Start of Supplied information

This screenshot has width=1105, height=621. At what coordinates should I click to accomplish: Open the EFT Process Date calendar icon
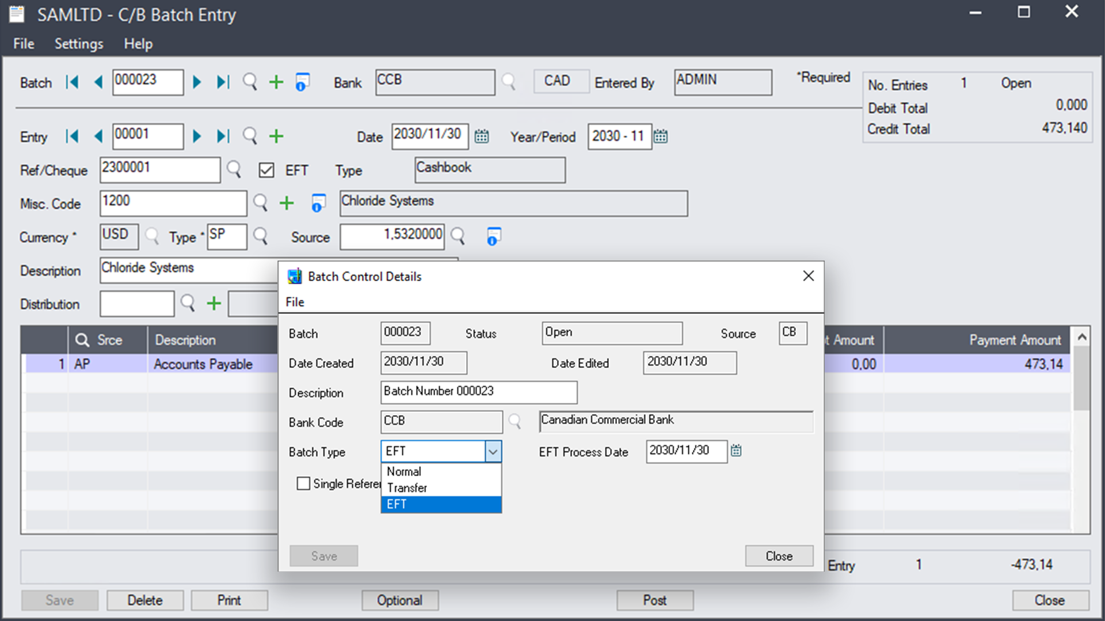(x=737, y=451)
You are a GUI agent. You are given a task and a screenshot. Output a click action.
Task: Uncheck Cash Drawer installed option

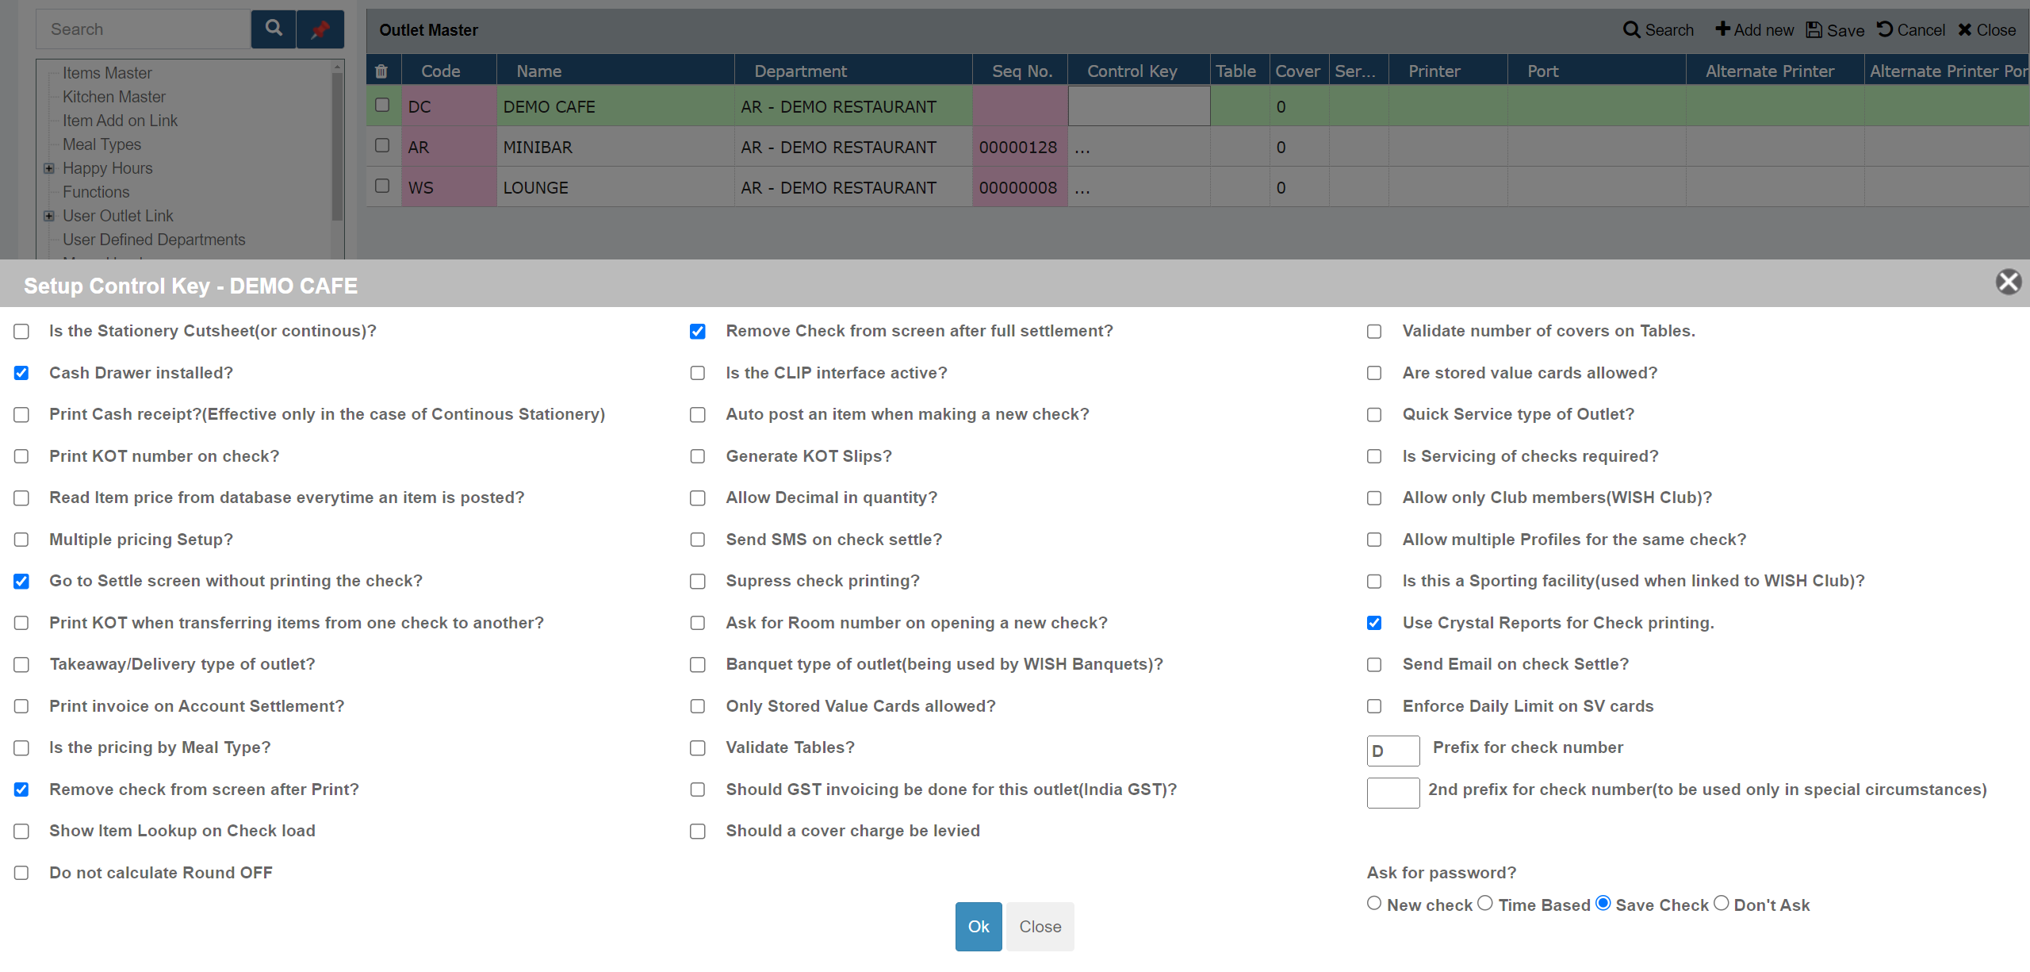point(21,373)
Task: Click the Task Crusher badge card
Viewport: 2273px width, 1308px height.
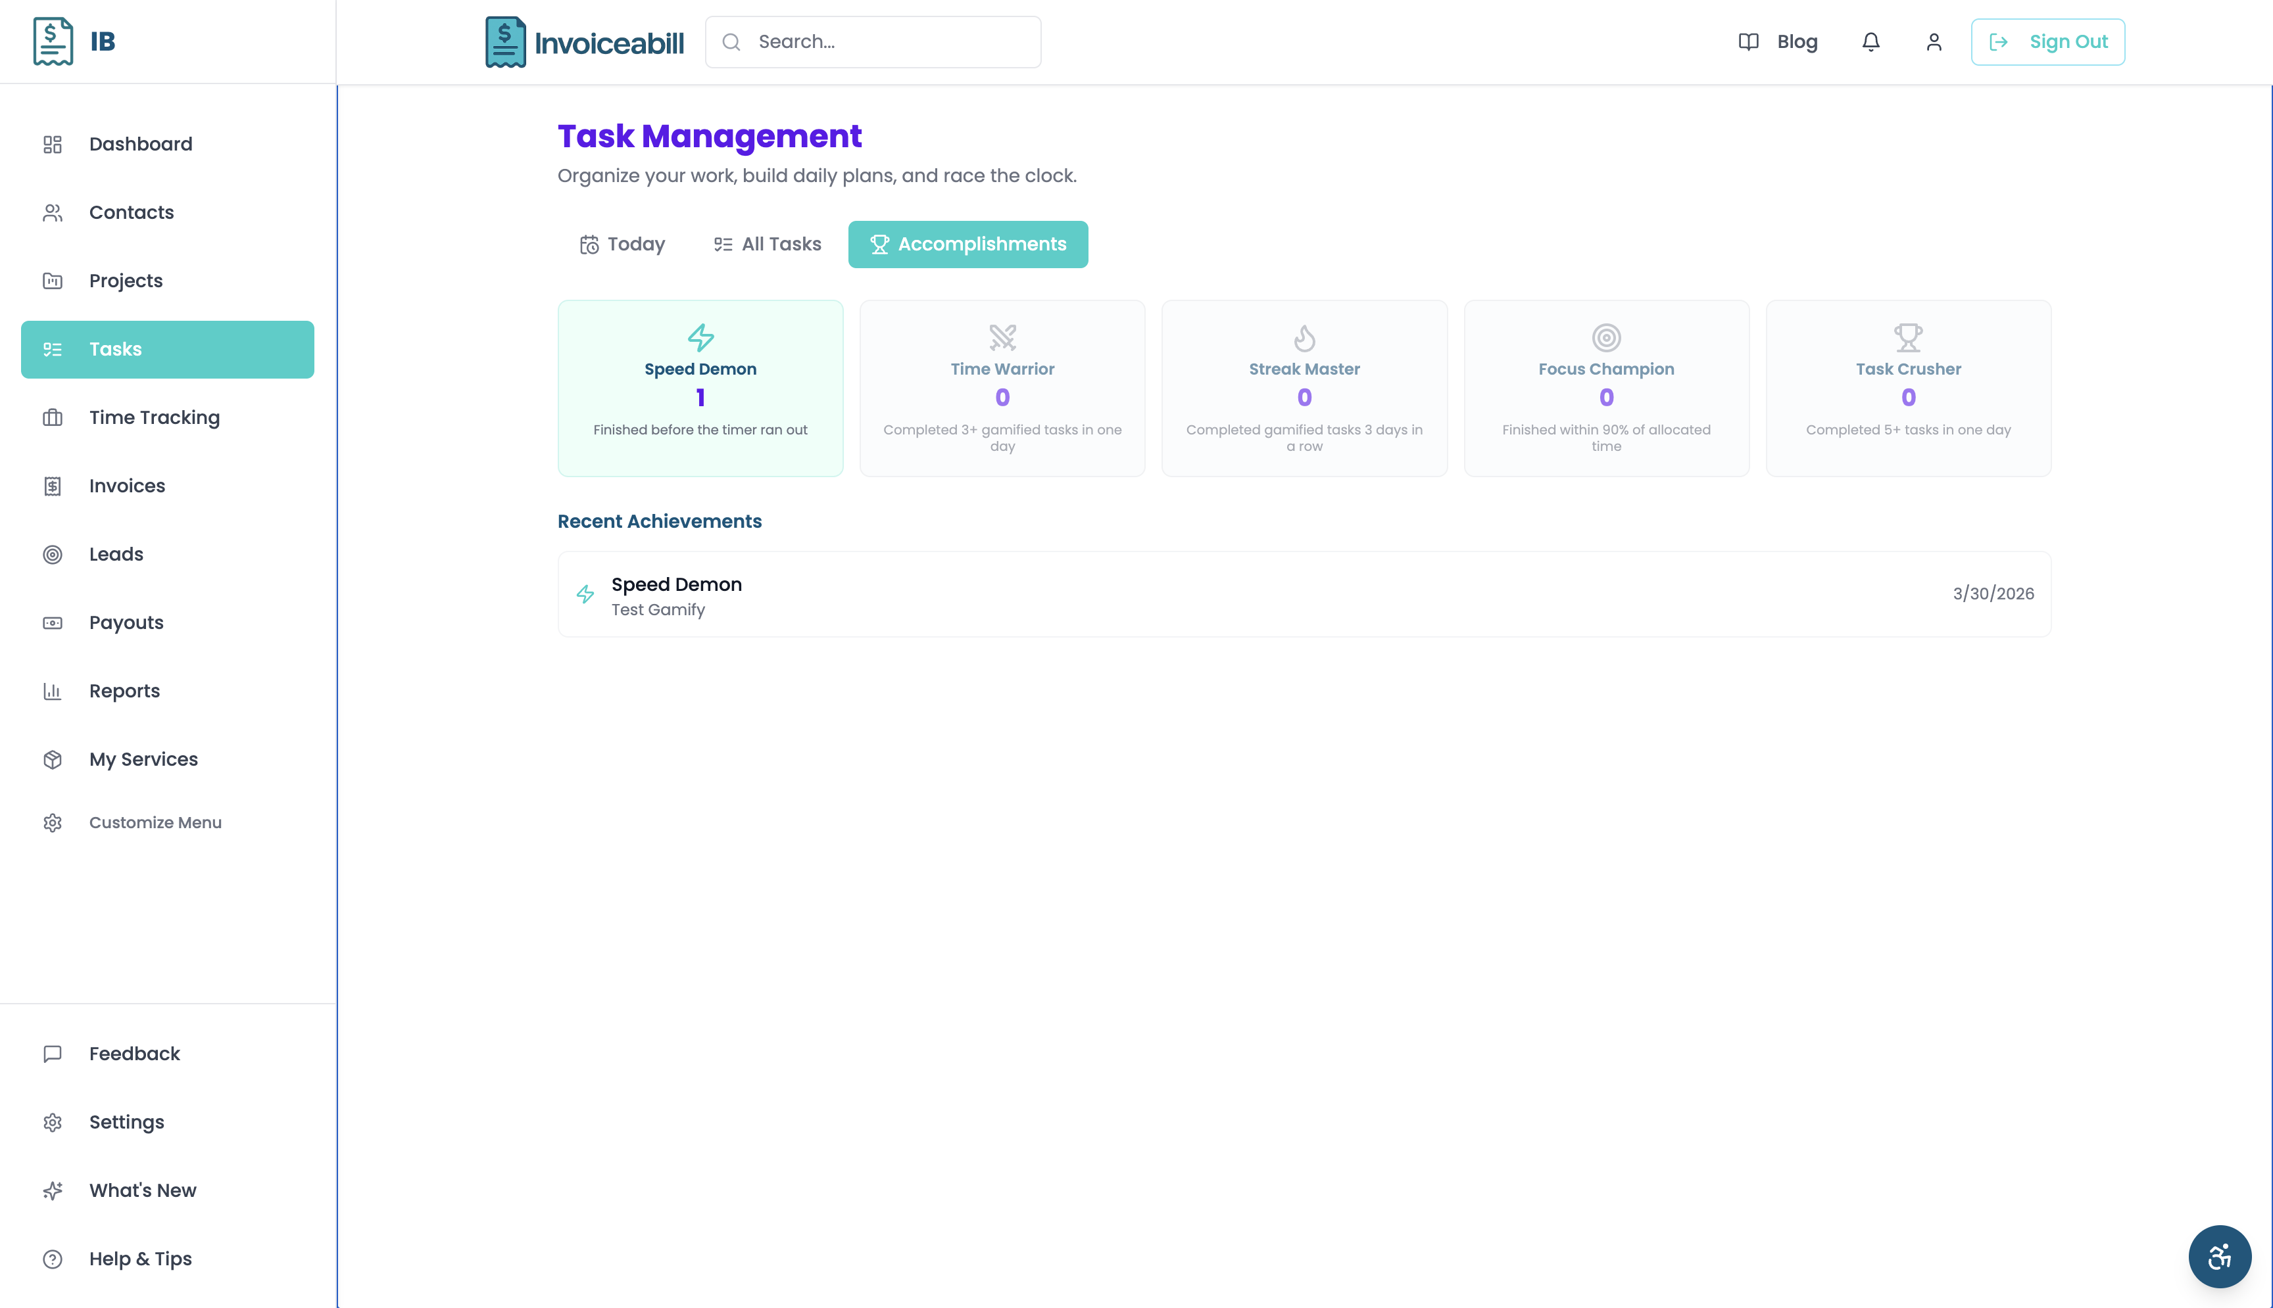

End of Supplied information

**Task to complete:**
Should a picture appear among the entries, skip it and copy the rest exactly.

**Result of this task:**
This screenshot has width=1105, height=621. At what coordinates should I click to accomplish: Open the EFT Process Date calendar icon
(x=737, y=451)
You are a GUI agent. You are given a task and a screenshot. Output a click action.
Task: Uncheck Cash Drawer installed option

point(21,373)
Task: Click the Task Crusher badge card
Viewport: 2273px width, 1308px height.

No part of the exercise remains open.